We live in a society that is full of choices; choices in the supermarkets, choices between schools and hospitals and jobs. In reality, of course, many of those choices are only open to you if you have enough money, but for those who can choose, those multiple options can become as much of a burden as a gift. How do you know you are choosing the right thing? Would that other brand of coffee, that other school or hospital, that other job be better?
If those choices feel tough, it is even harder when it comes to choosing a way of life, a pattern for living. Fewer and fewer people want to tick a box on a census form that identifies them as following a particular faith, but for most the “atheist” box isn’t the option they want either. My experience is that the vast majority of people put themselves in the “spiritual but not religious” category. They are open to the possibility that there are dimensions to life that can’t be grasped entirely by the mind, and they are looking for meaning, but they don’t want to commit themselves to one specific way of exploring what that might mean for them. Perhaps they fear it will cut off other avenues. Perhaps they are afraid of the impact the decision might have on their lives. Perhaps they are afraid that others will just think they are odd.

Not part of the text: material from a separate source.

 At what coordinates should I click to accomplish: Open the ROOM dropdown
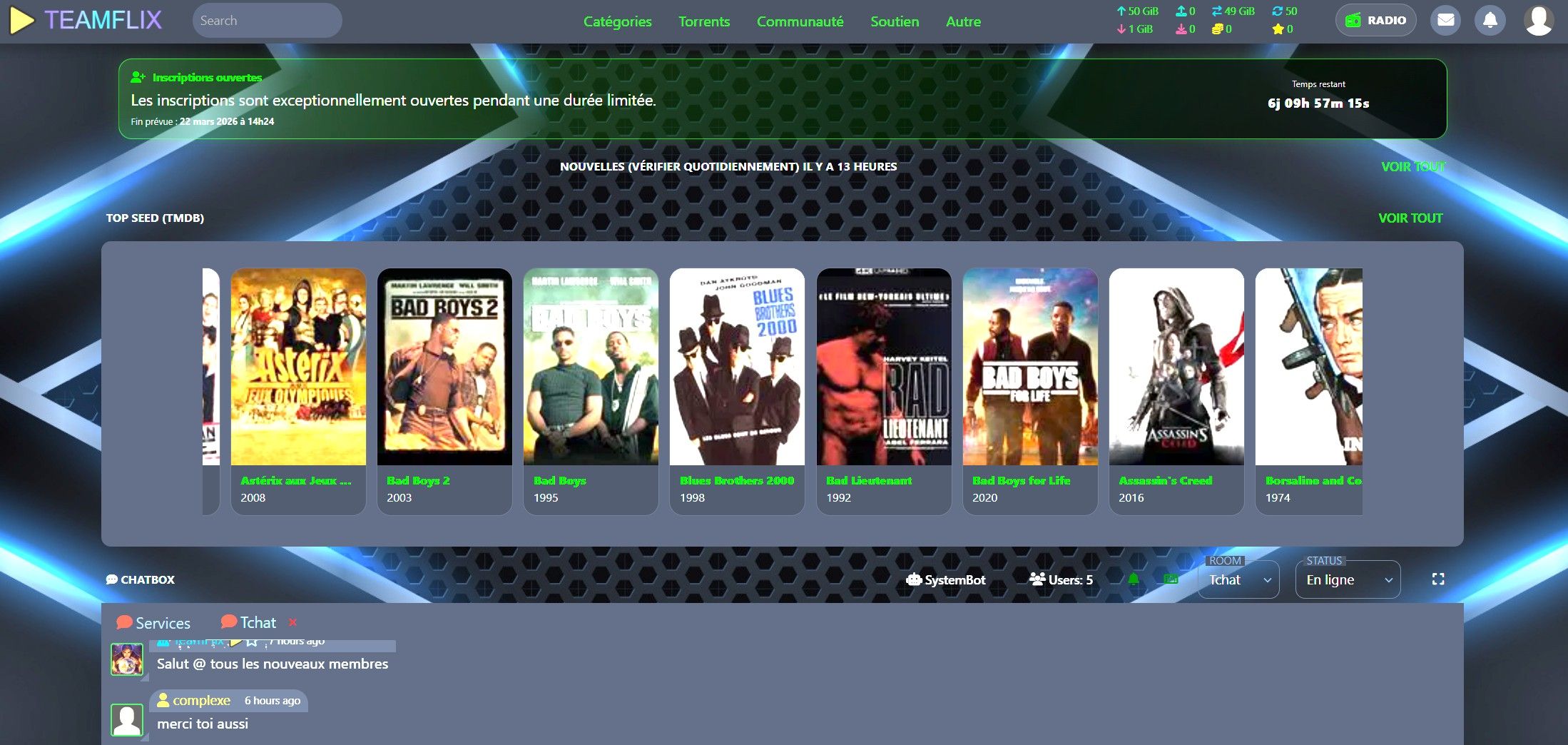coord(1238,580)
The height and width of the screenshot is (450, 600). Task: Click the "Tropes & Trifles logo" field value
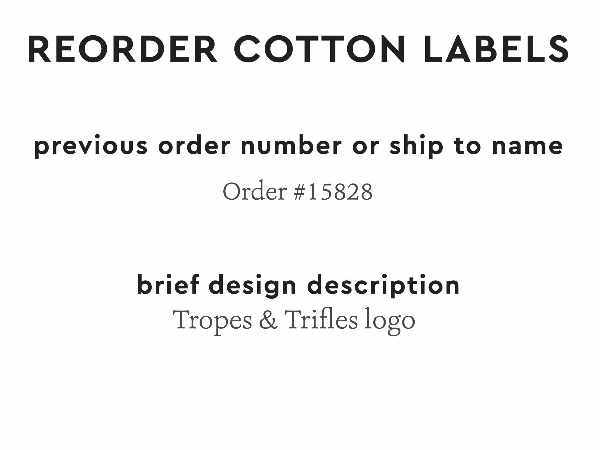294,321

I can understand those fears. Organised religion has a bad name, and it is partially justified. It has been and can still be used as a tool to oppress and harm. But the fact is that all of us, whether we like it or not, find in the end that we have walked one path through life rather than another whether we chose that path consciously or not. We are guided by these values rather than those. We see the world through this framework rather than that. We travel with these companions rather than those.. As Bob Dylan perceptively sang, “It may be the devil or it may be the Lord/ But you're gonna have to serve somebody.”
If we don’t make our choices deliberately, we find in the end that we have made them by default, swept along by the tides of life. Resisting commitment is just as much a choice as choosing it, and when we look back, wondering how on earth we got to where we are, maybe not liking it much, we may wish we’d been paying more attention to those moments when we could have taken an opportunity which has now passed to give ourselves whole-heartedly to something or someone.

Some choices can’t be revisited; we can’t go back and undo the past, but the good news is that however far we’ve come through life, we still have choices to make for the future. Today we will have choices about the way we spend our time or our money, the way we treat those around us, the way we think about ourselves and others, the words we speak – words that build up or tear down. This week we will have decisions to make at work or at home or in our communities which will shape them in small ways or large. Which will be the right ones?

There are no easy answers, but if we are wise we will at least try to make our choices consciously, and one of the keys to choosing well is surely the same  for us as it was for Peter. Which of the options before us sounds like “words of eternal life”? Which path leads us towards a life in which we, and others, can find their dignity and true identity as beloved children of God? Which choice takes us beyond ourselves and our own narrow interests to a world in which there is justice for all? These are the paths which Jesus took. May we find and follow them too, so that we can walk in the footsteps of the Holy One of God, and know that eternal life which was so strong, that even the cross couldn’t snuff it out.